#### [Data for processing]
- Opening Delimiter -

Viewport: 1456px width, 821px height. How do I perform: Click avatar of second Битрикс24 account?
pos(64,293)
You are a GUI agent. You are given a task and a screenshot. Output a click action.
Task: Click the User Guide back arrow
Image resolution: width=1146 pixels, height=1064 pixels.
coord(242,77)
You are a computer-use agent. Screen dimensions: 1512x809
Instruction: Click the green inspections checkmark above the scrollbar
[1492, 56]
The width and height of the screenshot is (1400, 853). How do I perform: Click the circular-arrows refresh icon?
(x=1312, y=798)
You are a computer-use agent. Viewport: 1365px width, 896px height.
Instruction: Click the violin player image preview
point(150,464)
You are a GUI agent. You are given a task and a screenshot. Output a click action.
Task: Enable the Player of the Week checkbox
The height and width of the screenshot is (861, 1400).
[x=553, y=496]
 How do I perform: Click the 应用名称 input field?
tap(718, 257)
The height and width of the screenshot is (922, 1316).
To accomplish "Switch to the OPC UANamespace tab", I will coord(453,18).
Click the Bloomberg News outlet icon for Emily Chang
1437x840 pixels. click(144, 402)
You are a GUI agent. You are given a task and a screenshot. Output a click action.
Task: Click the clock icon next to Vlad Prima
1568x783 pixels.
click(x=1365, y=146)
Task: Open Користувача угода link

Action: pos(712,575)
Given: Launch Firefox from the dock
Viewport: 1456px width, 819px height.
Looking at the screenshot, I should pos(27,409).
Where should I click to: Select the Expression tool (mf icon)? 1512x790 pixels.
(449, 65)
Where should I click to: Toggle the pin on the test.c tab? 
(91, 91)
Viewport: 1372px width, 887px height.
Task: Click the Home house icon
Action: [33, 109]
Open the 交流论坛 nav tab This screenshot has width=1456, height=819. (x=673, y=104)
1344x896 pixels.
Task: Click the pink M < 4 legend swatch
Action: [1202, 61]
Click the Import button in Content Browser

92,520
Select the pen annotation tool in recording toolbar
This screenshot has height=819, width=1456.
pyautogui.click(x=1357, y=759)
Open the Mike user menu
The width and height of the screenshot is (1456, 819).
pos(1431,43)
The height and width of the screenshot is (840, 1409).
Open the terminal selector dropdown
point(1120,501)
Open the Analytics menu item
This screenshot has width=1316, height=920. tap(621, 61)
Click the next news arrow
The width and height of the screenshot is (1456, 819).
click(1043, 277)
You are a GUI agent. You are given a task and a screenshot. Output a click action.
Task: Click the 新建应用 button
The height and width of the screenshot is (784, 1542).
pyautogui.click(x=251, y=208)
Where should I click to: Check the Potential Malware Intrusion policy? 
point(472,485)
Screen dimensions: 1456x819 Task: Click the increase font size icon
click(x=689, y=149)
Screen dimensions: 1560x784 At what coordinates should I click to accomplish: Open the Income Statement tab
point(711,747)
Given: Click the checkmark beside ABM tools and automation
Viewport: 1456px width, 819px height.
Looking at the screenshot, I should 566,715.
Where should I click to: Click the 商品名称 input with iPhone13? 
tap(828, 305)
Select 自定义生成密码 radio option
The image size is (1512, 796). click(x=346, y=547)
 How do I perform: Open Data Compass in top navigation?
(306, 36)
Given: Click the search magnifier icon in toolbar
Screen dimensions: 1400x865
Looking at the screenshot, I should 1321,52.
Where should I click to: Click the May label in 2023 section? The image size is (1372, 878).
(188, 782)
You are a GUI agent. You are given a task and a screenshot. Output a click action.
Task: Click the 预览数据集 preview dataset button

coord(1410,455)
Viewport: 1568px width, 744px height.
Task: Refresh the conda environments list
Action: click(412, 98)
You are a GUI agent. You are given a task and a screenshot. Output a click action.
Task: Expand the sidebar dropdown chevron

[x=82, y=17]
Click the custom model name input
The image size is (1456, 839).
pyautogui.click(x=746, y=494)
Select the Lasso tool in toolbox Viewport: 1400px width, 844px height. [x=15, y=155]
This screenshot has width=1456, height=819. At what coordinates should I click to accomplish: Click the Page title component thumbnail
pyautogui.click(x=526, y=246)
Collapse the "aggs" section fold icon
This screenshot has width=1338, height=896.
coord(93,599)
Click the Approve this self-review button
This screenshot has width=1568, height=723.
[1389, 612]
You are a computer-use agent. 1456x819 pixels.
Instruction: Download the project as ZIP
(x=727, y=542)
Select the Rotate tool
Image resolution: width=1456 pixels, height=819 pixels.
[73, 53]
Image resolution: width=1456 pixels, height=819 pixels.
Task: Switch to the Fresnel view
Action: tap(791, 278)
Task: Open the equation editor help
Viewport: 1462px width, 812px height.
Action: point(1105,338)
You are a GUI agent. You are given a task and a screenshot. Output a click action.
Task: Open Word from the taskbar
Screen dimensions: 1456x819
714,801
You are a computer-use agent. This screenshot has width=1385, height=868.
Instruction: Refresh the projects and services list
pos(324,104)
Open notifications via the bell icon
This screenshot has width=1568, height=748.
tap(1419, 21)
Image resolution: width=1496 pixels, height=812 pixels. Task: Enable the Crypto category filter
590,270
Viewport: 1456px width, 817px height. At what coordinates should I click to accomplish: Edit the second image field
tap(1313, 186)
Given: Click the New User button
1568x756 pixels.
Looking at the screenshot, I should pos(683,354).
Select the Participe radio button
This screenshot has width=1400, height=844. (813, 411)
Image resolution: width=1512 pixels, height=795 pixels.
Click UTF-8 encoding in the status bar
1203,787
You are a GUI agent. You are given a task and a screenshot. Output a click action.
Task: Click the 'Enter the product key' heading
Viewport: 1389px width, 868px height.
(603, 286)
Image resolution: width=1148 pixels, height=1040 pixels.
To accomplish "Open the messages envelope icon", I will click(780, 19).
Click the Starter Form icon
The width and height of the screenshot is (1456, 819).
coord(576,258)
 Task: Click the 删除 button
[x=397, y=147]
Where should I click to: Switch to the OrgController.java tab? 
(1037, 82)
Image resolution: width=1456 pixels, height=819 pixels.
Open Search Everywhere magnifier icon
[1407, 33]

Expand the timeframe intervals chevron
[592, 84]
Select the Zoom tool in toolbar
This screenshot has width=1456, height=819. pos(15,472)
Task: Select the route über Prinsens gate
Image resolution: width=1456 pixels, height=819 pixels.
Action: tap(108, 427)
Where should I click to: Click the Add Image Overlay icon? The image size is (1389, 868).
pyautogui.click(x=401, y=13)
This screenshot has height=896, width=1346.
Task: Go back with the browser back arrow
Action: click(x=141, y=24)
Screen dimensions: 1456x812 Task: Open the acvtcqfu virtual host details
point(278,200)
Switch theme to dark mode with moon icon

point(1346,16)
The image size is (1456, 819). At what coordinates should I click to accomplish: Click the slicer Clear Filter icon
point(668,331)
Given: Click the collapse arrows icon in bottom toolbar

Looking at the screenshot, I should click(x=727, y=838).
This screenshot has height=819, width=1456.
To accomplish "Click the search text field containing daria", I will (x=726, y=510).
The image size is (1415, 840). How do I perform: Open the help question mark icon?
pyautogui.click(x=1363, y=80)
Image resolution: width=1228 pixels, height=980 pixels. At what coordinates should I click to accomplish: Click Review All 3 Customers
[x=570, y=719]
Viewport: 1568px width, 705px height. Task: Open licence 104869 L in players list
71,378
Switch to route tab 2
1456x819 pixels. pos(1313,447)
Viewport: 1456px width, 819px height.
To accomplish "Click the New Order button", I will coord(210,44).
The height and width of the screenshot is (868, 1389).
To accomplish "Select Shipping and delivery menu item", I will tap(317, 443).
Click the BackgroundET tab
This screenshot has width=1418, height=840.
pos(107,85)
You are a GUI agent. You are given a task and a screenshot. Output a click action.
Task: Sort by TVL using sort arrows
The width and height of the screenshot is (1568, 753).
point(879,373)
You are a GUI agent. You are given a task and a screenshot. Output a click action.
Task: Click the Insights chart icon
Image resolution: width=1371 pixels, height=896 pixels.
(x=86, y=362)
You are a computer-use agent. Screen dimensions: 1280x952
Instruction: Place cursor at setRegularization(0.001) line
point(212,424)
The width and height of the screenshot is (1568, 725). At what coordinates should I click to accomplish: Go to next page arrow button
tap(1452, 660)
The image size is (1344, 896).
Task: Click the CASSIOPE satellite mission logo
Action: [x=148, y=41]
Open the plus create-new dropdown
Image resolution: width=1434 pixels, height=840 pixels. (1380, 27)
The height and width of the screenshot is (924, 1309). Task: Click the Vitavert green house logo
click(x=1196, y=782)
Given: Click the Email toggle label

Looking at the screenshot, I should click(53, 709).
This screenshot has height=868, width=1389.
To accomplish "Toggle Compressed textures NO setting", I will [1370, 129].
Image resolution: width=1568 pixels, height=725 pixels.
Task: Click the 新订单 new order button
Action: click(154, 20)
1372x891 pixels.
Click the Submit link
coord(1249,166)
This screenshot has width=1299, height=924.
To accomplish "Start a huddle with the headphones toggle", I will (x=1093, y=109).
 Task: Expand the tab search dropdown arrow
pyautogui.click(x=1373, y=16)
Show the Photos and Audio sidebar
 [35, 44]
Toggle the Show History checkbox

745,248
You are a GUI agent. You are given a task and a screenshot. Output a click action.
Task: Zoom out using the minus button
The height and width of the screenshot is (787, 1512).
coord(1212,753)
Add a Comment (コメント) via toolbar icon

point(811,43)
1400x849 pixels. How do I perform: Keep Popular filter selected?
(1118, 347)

- Closing Delimiter -

#### [Aim of the exercise]
Scan the listing above for the word "computer" and show each line where it is found.

#### [Output for this exercise]
You are a computer-use agent. Screen dimensions: 1512x809
You are a computer-use agent. Viewport: 1365px width, 896px height.
You are a computer-use agent. 1456x819 pixels.
You are a computer-use agent. This screenshot has width=1385, height=868.
You are a computer-use agent. Screen dimensions: 1280x952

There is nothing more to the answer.